■ Task instructions ■
Reproduce every line of the listing below word for word, leaving out the pictures.

** start Record list **

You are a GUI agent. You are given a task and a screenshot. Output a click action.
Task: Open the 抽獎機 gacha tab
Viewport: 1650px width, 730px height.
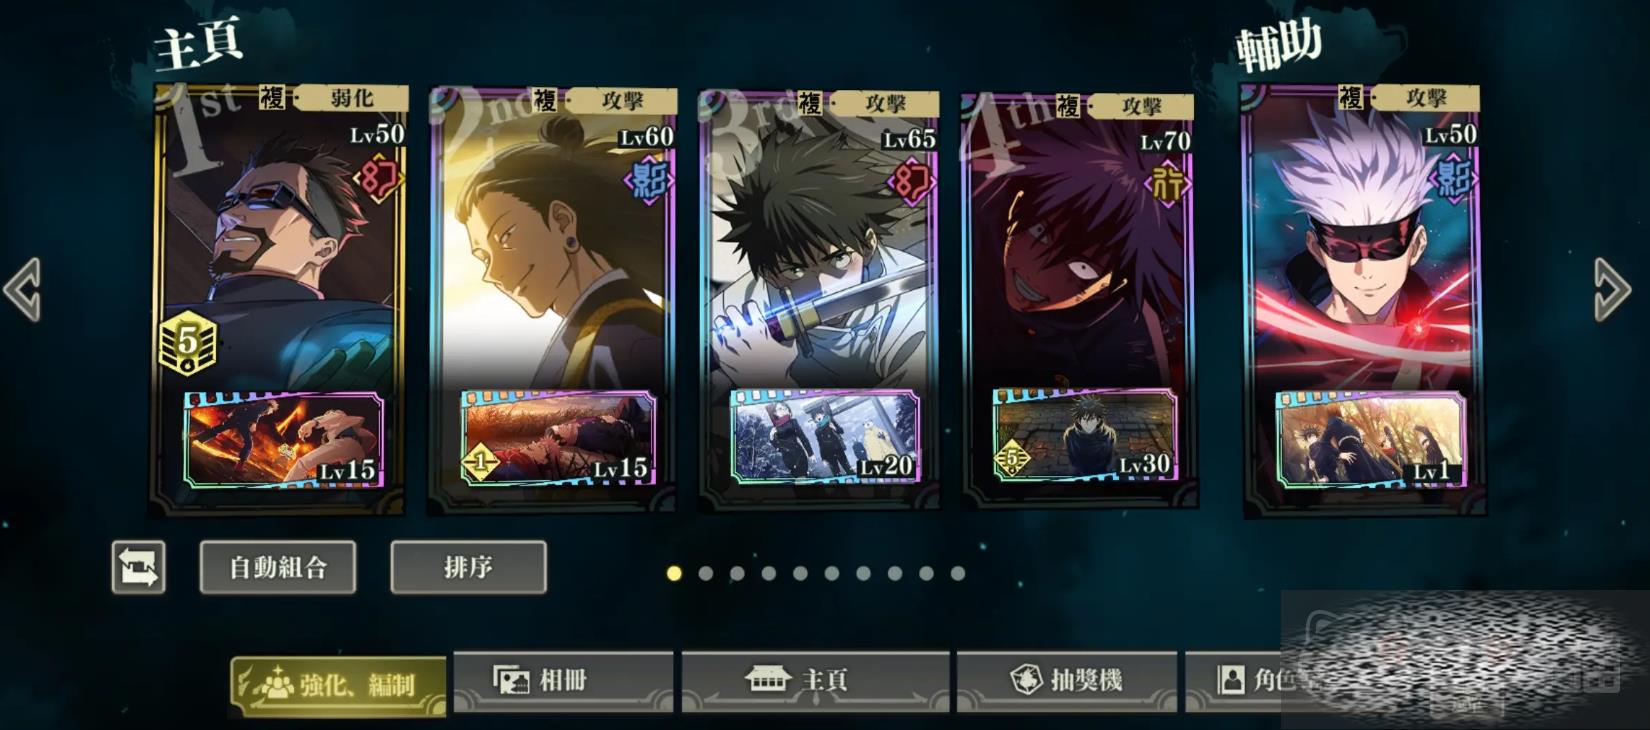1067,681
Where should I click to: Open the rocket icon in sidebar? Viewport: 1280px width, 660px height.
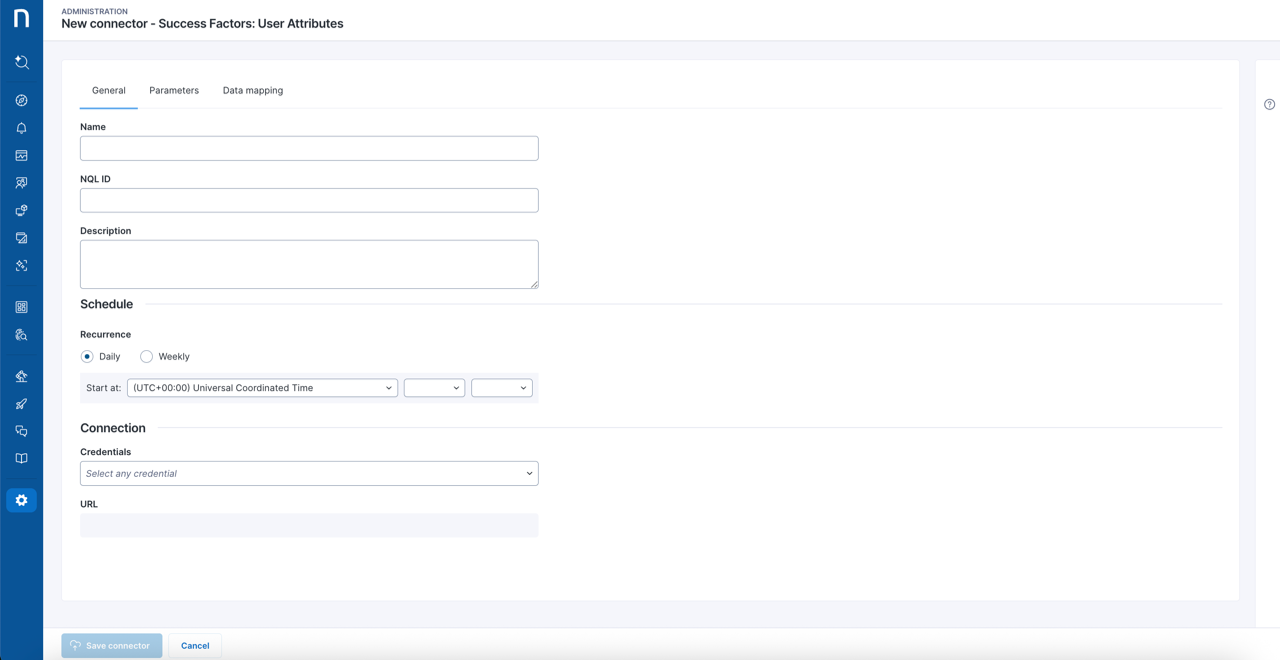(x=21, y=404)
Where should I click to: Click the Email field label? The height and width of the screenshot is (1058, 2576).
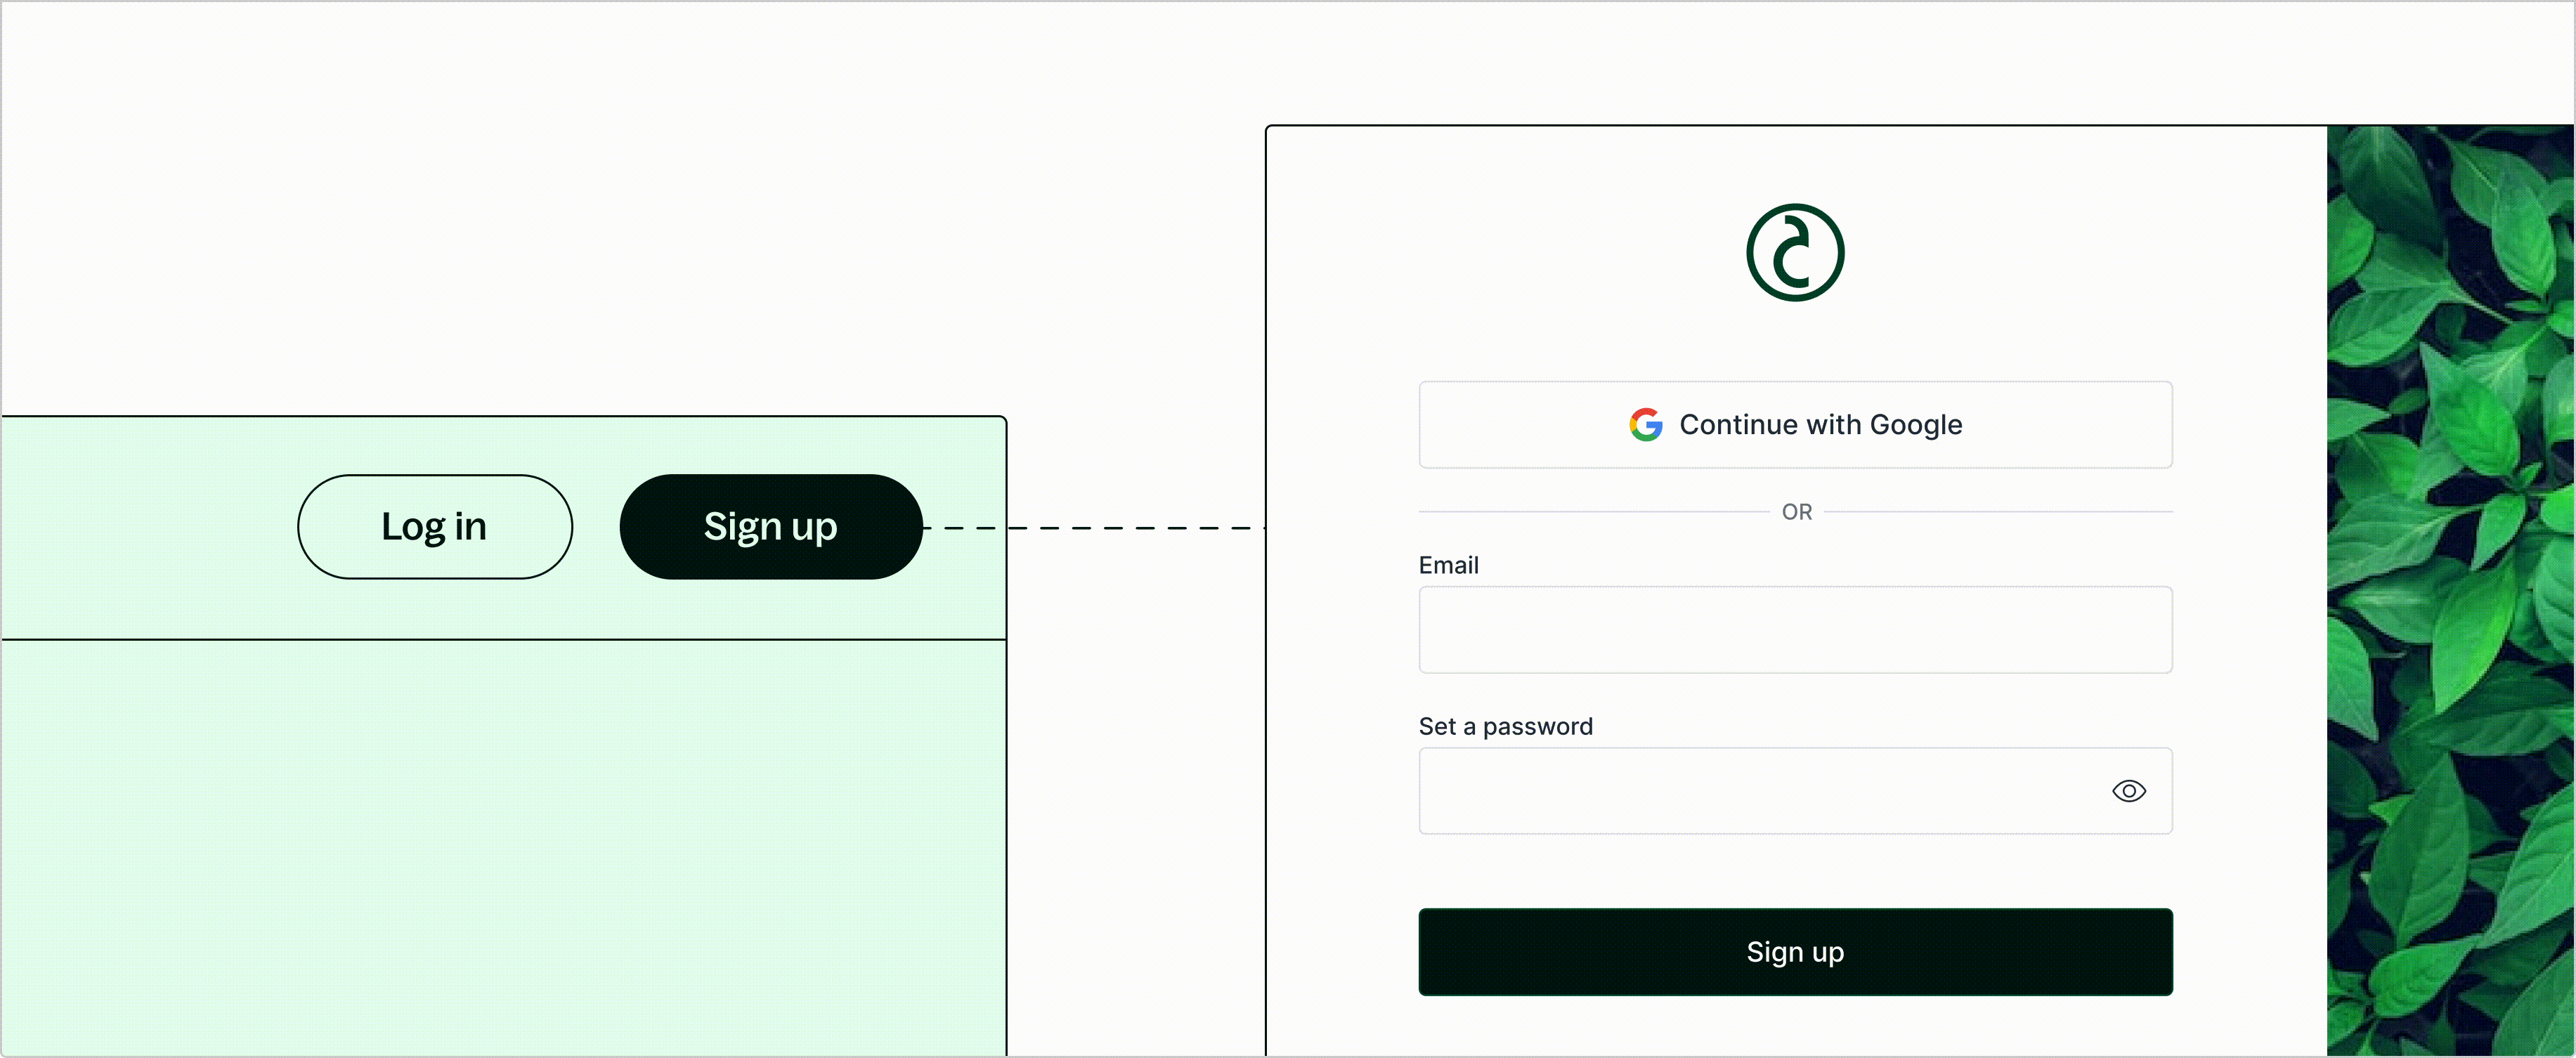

** end Record list **

■ Response ■
You are a GUI agent. You are given a task and a screenshot. Output a click action.
Task: Open the 抽獎機 gacha tab
Viewport: 1650px width, 730px height.
1067,681
Where should I click to: Open the rocket icon in sidebar? Viewport: 1280px width, 660px height.
(x=21, y=404)
Where should I click to: Click the Email field label? The height and width of the screenshot is (1058, 2576).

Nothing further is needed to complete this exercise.